I knew all along that, when this moment came, everybody would be against our plans.

For the moment it was very easy for Biene to stick to her decision. To join me in Canada was not only the right thing to do, but also fulfilled the promise of love between the two of us. She was still far removed from the source of disapproving views on getting married to a young adventurer with an uncertain future in the far-off and hitherto unknown country of Canada.

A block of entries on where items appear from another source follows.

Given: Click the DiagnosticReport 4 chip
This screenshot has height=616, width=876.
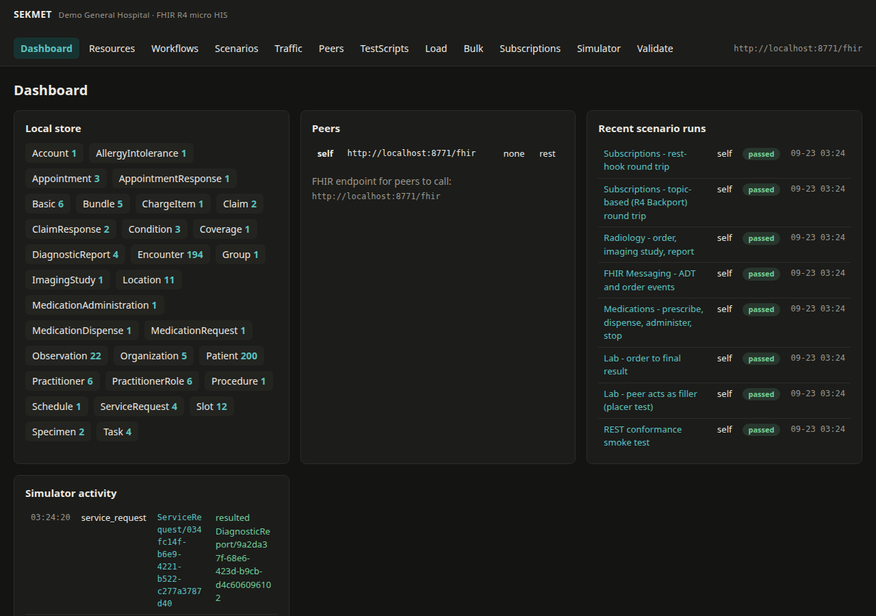Looking at the screenshot, I should tap(75, 255).
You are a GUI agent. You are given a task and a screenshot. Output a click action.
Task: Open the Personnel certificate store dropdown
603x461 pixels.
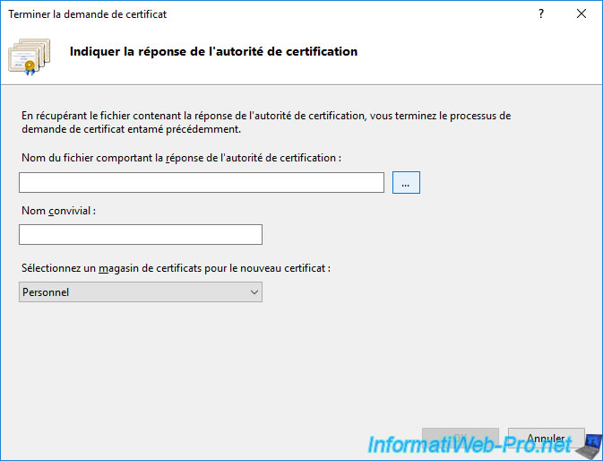[x=141, y=291]
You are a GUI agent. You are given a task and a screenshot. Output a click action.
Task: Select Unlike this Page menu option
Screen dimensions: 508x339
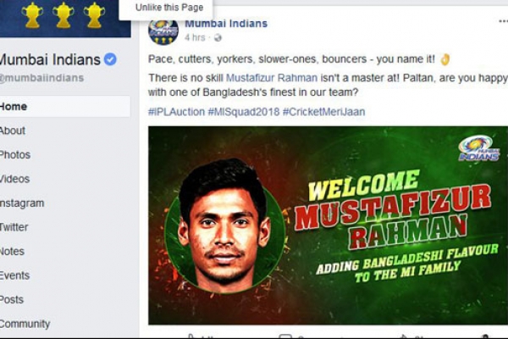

Thus, she was able to take a firm stand against the first volley shot by her twin brother Walter across the English Channel.

Chapter 34 of the Peter and Gertrud Klopp Story – Part I

40

Storm Clouds on the Horizon

83

Key Player #1 in Chapter 34: Gertrud (Biene) Panknin 1965

As the drama unfolds I will introduce for each part of this chapter one person, who played a major role in our desperate struggle for being reunited in Canada.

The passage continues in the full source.